* _EXERCISE DIRECTIONS_: Return each line of the following entries as a string in a JSON list, leaving out any blank lines.

* _RECORD SET_:
↓↓↓
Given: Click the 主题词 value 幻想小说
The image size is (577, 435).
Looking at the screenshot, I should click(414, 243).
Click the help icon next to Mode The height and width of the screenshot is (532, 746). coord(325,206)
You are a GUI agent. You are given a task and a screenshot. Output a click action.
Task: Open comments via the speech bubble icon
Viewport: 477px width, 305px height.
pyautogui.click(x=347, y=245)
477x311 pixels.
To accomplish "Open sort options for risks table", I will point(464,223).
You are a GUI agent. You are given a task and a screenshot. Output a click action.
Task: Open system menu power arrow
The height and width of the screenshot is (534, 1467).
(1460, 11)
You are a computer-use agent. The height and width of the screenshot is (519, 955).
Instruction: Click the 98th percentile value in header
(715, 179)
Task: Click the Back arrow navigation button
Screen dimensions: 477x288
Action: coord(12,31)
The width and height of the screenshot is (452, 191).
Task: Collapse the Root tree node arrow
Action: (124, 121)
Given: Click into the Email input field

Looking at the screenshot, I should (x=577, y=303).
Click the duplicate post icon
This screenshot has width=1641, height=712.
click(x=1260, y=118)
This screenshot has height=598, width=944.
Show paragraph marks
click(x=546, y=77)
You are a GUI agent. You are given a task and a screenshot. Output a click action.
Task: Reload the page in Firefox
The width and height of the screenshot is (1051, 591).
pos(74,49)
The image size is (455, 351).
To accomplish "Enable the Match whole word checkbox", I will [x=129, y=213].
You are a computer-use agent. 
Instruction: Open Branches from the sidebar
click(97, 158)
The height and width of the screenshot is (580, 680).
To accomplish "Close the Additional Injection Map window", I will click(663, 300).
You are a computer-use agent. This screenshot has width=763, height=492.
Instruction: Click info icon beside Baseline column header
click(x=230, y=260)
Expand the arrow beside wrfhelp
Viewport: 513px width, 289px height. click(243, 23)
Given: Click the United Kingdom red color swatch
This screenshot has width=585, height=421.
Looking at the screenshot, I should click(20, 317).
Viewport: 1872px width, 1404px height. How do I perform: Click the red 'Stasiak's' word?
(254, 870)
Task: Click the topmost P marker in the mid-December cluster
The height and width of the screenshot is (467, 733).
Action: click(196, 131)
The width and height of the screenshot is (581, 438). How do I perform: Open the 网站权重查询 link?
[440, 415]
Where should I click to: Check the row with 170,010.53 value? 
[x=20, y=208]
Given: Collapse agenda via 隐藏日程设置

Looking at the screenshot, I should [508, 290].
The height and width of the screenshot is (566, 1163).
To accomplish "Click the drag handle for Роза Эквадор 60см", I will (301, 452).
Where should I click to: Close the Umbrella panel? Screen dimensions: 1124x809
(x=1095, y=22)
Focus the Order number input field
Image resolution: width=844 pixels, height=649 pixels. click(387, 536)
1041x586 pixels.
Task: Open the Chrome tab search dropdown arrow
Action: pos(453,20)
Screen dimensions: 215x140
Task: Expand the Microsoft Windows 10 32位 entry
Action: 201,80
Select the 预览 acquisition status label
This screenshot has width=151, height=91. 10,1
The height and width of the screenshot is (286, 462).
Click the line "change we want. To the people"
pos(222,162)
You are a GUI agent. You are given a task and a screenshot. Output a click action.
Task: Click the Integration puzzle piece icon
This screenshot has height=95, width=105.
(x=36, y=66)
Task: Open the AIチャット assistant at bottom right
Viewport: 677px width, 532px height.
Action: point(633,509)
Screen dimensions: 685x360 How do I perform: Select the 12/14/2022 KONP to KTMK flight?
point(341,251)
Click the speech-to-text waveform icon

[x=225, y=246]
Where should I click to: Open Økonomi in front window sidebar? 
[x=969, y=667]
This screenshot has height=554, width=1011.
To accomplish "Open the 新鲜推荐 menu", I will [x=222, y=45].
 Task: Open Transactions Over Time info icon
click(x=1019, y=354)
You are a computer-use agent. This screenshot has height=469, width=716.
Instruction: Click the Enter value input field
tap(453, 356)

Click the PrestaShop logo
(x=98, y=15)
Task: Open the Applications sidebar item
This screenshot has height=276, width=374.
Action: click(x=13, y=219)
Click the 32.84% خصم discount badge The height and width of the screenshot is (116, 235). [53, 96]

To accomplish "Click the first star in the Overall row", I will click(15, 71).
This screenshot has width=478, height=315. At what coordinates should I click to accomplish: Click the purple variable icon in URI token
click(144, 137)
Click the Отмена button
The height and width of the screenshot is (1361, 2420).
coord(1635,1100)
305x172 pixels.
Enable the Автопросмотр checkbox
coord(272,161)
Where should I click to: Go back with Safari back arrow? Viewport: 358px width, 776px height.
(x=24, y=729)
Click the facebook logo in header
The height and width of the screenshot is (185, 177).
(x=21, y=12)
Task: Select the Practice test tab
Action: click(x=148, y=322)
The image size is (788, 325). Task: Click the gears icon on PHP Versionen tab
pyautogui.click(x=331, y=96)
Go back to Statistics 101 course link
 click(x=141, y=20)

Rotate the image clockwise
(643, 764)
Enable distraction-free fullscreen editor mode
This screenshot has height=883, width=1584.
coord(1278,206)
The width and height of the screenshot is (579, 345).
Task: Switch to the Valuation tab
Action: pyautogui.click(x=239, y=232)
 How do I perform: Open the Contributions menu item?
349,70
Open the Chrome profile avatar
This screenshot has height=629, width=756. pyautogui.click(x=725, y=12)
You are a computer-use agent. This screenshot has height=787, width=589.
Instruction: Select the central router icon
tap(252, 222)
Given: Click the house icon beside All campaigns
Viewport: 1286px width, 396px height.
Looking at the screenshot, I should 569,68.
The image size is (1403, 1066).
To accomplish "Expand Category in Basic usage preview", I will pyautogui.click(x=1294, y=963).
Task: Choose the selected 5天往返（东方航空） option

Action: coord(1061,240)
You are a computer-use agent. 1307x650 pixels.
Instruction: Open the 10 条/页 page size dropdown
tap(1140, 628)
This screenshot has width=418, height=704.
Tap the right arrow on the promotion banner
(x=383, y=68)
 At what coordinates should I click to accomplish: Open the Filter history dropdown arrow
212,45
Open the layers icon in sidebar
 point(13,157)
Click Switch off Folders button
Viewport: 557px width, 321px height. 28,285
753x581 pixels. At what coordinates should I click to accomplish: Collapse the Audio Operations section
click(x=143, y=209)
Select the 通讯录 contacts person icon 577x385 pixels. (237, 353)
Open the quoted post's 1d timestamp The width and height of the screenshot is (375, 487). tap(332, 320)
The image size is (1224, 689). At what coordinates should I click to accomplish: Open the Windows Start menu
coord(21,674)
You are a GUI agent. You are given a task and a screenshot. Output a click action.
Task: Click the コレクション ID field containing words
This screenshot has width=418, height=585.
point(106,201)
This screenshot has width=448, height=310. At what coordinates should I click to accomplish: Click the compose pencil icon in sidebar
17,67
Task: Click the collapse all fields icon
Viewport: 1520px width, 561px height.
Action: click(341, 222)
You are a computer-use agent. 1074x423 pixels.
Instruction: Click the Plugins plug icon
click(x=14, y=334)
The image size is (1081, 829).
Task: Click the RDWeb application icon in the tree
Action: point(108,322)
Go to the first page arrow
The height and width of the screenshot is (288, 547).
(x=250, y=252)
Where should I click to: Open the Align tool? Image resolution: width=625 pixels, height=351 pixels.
↑↑↑
* _EXERCISE OUTPUT_:
[
  "Given: Click the 主题词 value 幻想小说",
  "The image size is (577, 435).",
  "Looking at the screenshot, I should click(414, 243).",
  "Click the help icon next to Mode The height and width of the screenshot is (532, 746). coord(325,206)",
  "You are a GUI agent. You are given a task and a screenshot. Output a click action.",
  "Task: Open comments via the speech bubble icon",
  "Viewport: 477px width, 305px height.",
  "pyautogui.click(x=347, y=245)",
  "477x311 pixels.",
  "To accomplish \"Open sort options for risks table\", I will point(464,223).",
  "You are a GUI agent. You are given a task and a screenshot. Output a click action.",
  "Task: Open system menu power arrow",
  "The height and width of the screenshot is (534, 1467).",
  "(1460, 11)",
  "You are a computer-use agent. The height and width of the screenshot is (519, 955).",
  "Instruction: Click the 98th percentile value in header",
  "(715, 179)",
  "Task: Click the Back arrow navigation button",
  "Screen dimensions: 477x288",
  "Action: coord(12,31)",
  "The width and height of the screenshot is (452, 191).",
  "Task: Collapse the Root tree node arrow",
  "Action: (124, 121)",
  "Given: Click into the Email input field",
  "Looking at the screenshot, I should (x=577, y=303).",
  "Click the duplicate post icon",
  "This screenshot has width=1641, height=712.",
  "click(x=1260, y=118)",
  "This screenshot has height=598, width=944.",
  "Show paragraph marks",
  "click(x=546, y=77)",
  "You are a GUI agent. You are given a task and a screenshot. Output a click action.",
  "Task: Reload the page in Firefox",
  "The width and height of the screenshot is (1051, 591).",
  "pos(74,49)",
  "The image size is (455, 351).",
  "To accomplish \"Enable the Match whole word checkbox\", I will [x=129, y=213].",
  "You are a computer-use agent. ",
  "Instruction: Open Branches from the sidebar",
  "click(97, 158)",
  "The height and width of the screenshot is (580, 680).",
  "To accomplish \"Close the Additional Injection Map window\", I will click(663, 300).",
  "You are a computer-use agent. This screenshot has width=763, height=492.",
  "Instruction: Click info icon beside Baseline column header",
  "click(x=230, y=260)",
  "Expand the arrow beside wrfhelp",
  "Viewport: 513px width, 289px height. click(243, 23)",
  "Given: Click the United Kingdom red color swatch",
  "This screenshot has width=585, height=421.",
  "Looking at the screenshot, I should click(20, 317).",
  "Viewport: 1872px width, 1404px height. How do I perform: Click the red 'Stasiak's' word?",
  "(254, 870)",
  "Task: Click the topmost P marker in the mid-December cluster",
  "The height and width of the screenshot is (467, 733).",
  "Action: click(196, 131)",
  "The width and height of the screenshot is (581, 438). How do I perform: Open the 网站权重查询 link?",
  "[440, 415]",
  "Where should I click to: Check the row with 170,010.53 value? ",
  "[x=20, y=208]",
  "Given: Collapse agenda via 隐藏日程设置",
  "Looking at the screenshot, I should [508, 290].",
  "The height and width of the screenshot is (566, 1163).",
  "To accomplish \"Click the drag handle for Роза Эквадор 60см\", I will (301, 452).",
  "Where should I click to: Close the Umbrella panel? Screen dimensions: 1124x809",
  "(x=1095, y=22)",
  "Focus the Order number input field",
  "Image resolution: width=844 pixels, height=649 pixels. click(387, 536)",
  "1041x586 pixels.",
  "Task: Open the Chrome tab search dropdown arrow",
  "Action: pos(453,20)",
  "Screen dimensions: 215x140",
  "Task: Expand the Microsoft Windows 10 32位 entry",
  "Action: 201,80",
  "Select the 预览 acquisition status label",
  "This screenshot has width=151, height=91. 10,1",
  "The height and width of the screenshot is (286, 462).",
  "Click the line \"change we want. To the people\"",
  "pos(222,162)",
  "You are a GUI agent. You are given a task and a screenshot. Output a click action.",
  "Task: Click the Integration puzzle piece icon",
  "This screenshot has height=95, width=105.",
  "(x=36, y=66)",
  "Task: Open the AIチャット assistant at bottom right",
  "Viewport: 677px width, 532px height.",
  "Action: point(633,509)",
  "Screen dimensions: 685x360 How do I perform: Select the 12/14/2022 KONP to KTMK flight?",
  "point(341,251)",
  "Click the speech-to-text waveform icon",
  "[x=225, y=246]",
  "Where should I click to: Open Økonomi in front window sidebar? ",
  "[x=969, y=667]",
  "This screenshot has height=554, width=1011.",
  "To accomplish \"Open the 新鲜推荐 menu\", I will [x=222, y=45].",
  " Task: Open Transactions Over Time info icon",
  "click(x=1019, y=354)",
  "You are a computer-use agent. This screenshot has height=469, width=716.",
  "Instruction: Click the Enter value input field",
  "tap(453, 356)",
  "Click the PrestaShop logo",
  "(x=98, y=15)",
  "Task: Open the Applications sidebar item",
  "This screenshot has height=276, width=374.",
  "Action: click(x=13, y=219)",
  "Click the 32.84% خصم discount badge The height and width of the screenshot is (116, 235). [53, 96]",
  "To accomplish \"Click the first star in the Overall row\", I will click(15, 71).",
  "This screenshot has width=478, height=315. At what coordinates should I click to accomplish: Click the purple variable icon in URI token",
  "click(144, 137)",
  "Click the Отмена button",
  "The height and width of the screenshot is (1361, 2420).",
  "coord(1635,1100)",
  "305x172 pixels.",
  "Enable the Автопросмотр checkbox",
  "coord(272,161)",
  "Where should I click to: Go back with Safari back arrow? Viewport: 358px width, 776px height.",
  "(x=24, y=729)",
  "Click the facebook logo in header",
  "The height and width of the screenshot is (185, 177).",
  "(x=21, y=12)",
  "Task: Select the Practice test tab",
  "Action: click(x=148, y=322)",
  "The image size is (788, 325). Task: Click the gears icon on PHP Versionen tab",
  "pyautogui.click(x=331, y=96)",
  "Go back to Statistics 101 course link",
  " click(x=141, y=20)",
  "Rotate the image clockwise",
  "(643, 764)",
  "Enable distraction-free fullscreen editor mode",
  "This screenshot has height=883, width=1584.",
  "coord(1278,206)",
  "The width and height of the screenshot is (579, 345).",
  "Task: Switch to the Valuation tab",
  "Action: pyautogui.click(x=239, y=232)",
  " How do I perform: Open the Contributions menu item?",
  "349,70",
  "Open the Chrome profile avatar",
  "This screenshot has height=629, width=756. pyautogui.click(x=725, y=12)",
  "You are a computer-use agent. This screenshot has height=787, width=589.",
  "Instruction: Select the central router icon",
  "tap(252, 222)",
  "Given: Click the house icon beside All campaigns",
  "Viewport: 1286px width, 396px height.",
  "Looking at the screenshot, I should 569,68.",
  "The image size is (1403, 1066).",
  "To accomplish \"Expand Category in Basic usage preview\", I will pyautogui.click(x=1294, y=963).",
  "Task: Choose the selected 5天往返（东方航空） option",
  "Action: coord(1061,240)",
  "You are a computer-use agent. 1307x650 pixels.",
  "Instruction: Open the 10 条/页 page size dropdown",
  "tap(1140, 628)",
  "This screenshot has width=418, height=704.",
  "Tap the right arrow on the promotion banner",
  "(x=383, y=68)",
  " At what coordinates should I click to accomplish: Open the Filter history dropdown arrow",
  "212,45",
  "Open the layers icon in sidebar",
  " point(13,157)",
  "Click Switch off Folders button",
  "Viewport: 557px width, 321px height. 28,285",
  "753x581 pixels. At what coordinates should I click to accomplish: Collapse the Audio Operations section",
  "click(x=143, y=209)",
  "Select the 通讯录 contacts person icon 577x385 pixels. (237, 353)",
  "Open the quoted post's 1d timestamp The width and height of the screenshot is (375, 487). tap(332, 320)",
  "The image size is (1224, 689). At what coordinates should I click to accomplish: Open the Windows Start menu",
  "coord(21,674)",
  "You are a GUI agent. You are given a task and a screenshot. Output a click action.",
  "Task: Click the コレクション ID field containing words",
  "This screenshot has width=418, height=585.",
  "point(106,201)",
  "This screenshot has width=448, height=310. At what coordinates should I click to accomplish: Click the compose pencil icon in sidebar",
  "17,67",
  "Task: Click the collapse all fields icon",
  "Viewport: 1520px width, 561px height.",
  "Action: click(341, 222)",
  "You are a computer-use agent. 1074x423 pixels.",
  "Instruction: Click the Plugins plug icon",
  "click(x=14, y=334)",
  "The image size is (1081, 829).",
  "Task: Click the RDWeb application icon in the tree",
  "Action: point(108,322)",
  "Go to the first page arrow",
  "The height and width of the screenshot is (288, 547).",
  "(x=250, y=252)",
  "Where should I click to: Open the Align tool? Image resolution: width=625 pixels, height=351 pixels."
]